About
Musoke Nalwoga is an independent curator, researcher, and founding director of MOTORMOND, an Amsterdam-based art space dedicated to circulating critically grounded Pan-Diasporic cultures. Born and raised in Uganda, she works between Antwerp, New York, and Amsterdam. Her curatorial practice operates with a double movement—residing both inside and outside the art world—combining rigorous research with accessible, non-academic formats that remain embedded in and responsive to the communities she serves. From this vantage point, Nalwoga engages with both institutions and infrastructures to cultivate sustained, meaningful cultural exchanges grounded in the needs of BIPOC creatives. This ethos drives MOTORMOND as a space where African and diasporic artists can build enduring relationships. Her practice also encompasses infrastructural work, including securing strategic partnerships, developing long-term collaborations, and creating sustainable fundraising models.

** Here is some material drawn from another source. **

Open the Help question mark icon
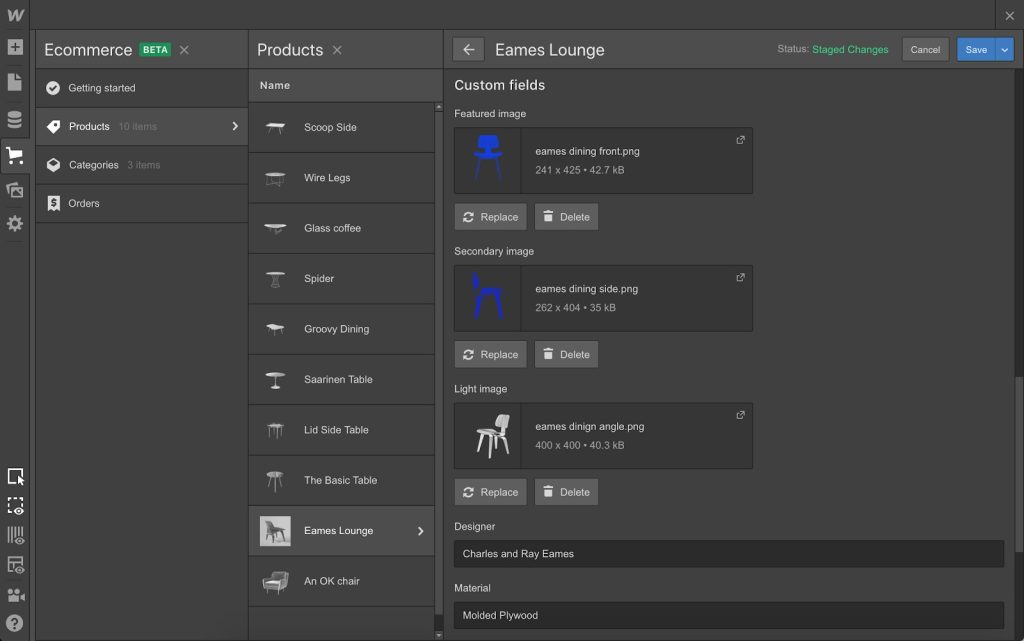Viewport: 1024px width, 641px height. tap(15, 623)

Recurring themes in her work include Pan-Diasporism, ecologies of transformation, decoloniality, and, most recently, the Black gaze upon nature—an approach that calls on Black communities to confront the climate crisis. Nalwoga has collaborated with institutions such as Kunstverein Braunschweig, OSCAM, Framer Framed, and Vleeshal; participated in residencies and fellowships from The New Art School Modality in New York to the A4 Foundation in Cape Town; and published with Metropolis M, Sandberg Institute, Muholi Art Institution x A4 Cape Town, Kunstverein Braunschweig, If I Can’t Dance..., as well as in her own Motormond Magazine.

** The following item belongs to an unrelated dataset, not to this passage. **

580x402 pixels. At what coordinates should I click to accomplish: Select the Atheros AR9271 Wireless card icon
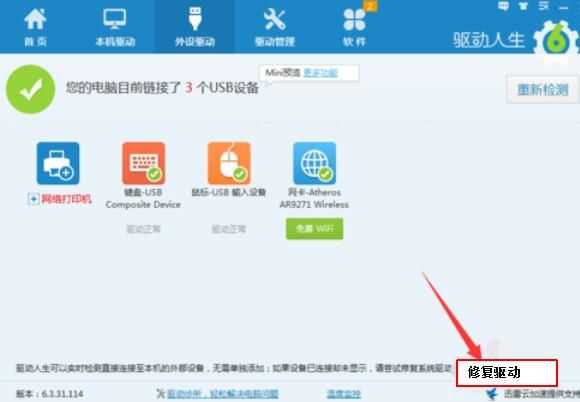314,163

She holds a Master of Fine Arts in Critical Studies from the Sandberg Institute, a Research Master’s in Cultural Analysis from the University of Amsterdam, and a BA Honours in Humanities (Art History, Linguistics, and Creative Writing). Her public programming has featured at platforms including Printed Matter New York, FoMu Antwerp, and the International Documentary Festival Amsterdam, and she has apeared as a guest lecturer at the Sandberg Institute and the University of Amsterdam.